Geo-Politik
Negosiasi Pedoman Laut China Selatan antara China-ASEAN Masuki Tahap Krusial
Menteri Luar Negeri China Wang Yi menyatakan bahwa perundingan Code of Conduct (COC) atau Pedoman Tata Perilaku di Laut China Selatan antara China dan ASEAN telah memasuki tahap krusial, dengan harapan dapat diselesaikan pada tahun 2026. Pernyataan ini disampaikan di tengah kepemimpinan Filipina sebagai Ketua ASEAN yang menjadikan percepatan COC sebagai prioritas. Wang Yi menggambarkan narasi dominan di kawasan sebagai 'perdamaian, kerja sama, dan persahabatan', dengan menyebut sejumlah kerja sama praktis seperti pembahasan pengembangan bersama dengan Indonesia dan dialog maritim dengan Malaysia. Namun, klaim sepihak China yang bertentangan dengan putusan Mahkamah Arbitrase 2016 tetap menjadi duri dalam daging.

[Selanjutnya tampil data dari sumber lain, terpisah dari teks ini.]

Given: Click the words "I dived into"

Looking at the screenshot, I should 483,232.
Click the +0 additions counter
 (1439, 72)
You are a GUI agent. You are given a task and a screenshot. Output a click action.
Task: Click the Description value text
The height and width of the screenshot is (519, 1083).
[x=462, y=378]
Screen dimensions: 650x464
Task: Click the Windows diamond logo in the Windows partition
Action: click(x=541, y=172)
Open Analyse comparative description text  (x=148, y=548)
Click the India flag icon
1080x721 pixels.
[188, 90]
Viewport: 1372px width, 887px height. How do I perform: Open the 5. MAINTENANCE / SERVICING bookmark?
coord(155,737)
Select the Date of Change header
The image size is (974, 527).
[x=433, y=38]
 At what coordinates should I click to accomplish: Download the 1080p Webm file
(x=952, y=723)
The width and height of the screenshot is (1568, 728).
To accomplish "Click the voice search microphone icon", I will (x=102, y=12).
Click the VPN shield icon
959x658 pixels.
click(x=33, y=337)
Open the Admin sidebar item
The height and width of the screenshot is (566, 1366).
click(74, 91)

Dinamika ini mencerminkan tarik-ulur antara keinginan ASEAN untuk memiliki instrumen hukum yang mengikat untuk mencegah insiden dan mengelola sengketa, dengan strategi China yang mungkin bertujuan untuk mengonsolidasikan pengaruhnya melalui proses yang dikendalikan. Posisi Indonesia sebagai negara kepulauan yang juga memiliki tumpang tindih klaim dengan Zona Ekonomi Eksklusif (ZEE) China di sekitar Natuna menjadi sangat krusial. Keteguhan Indonesia dalam mempertahankan kedaulatan dan hak berdaulat di ZEE-nya, sambil tetap aktif mendorong finalisasi COC yang efektif dan sesuai dengan UNCLOS, adalah kunci. Proses COC menjadi ujian nyata bagi sentralitas ASEAN dan kemampuannya untuk mempertahankan kekompakan di tengah tekanan dari kekuatan besar.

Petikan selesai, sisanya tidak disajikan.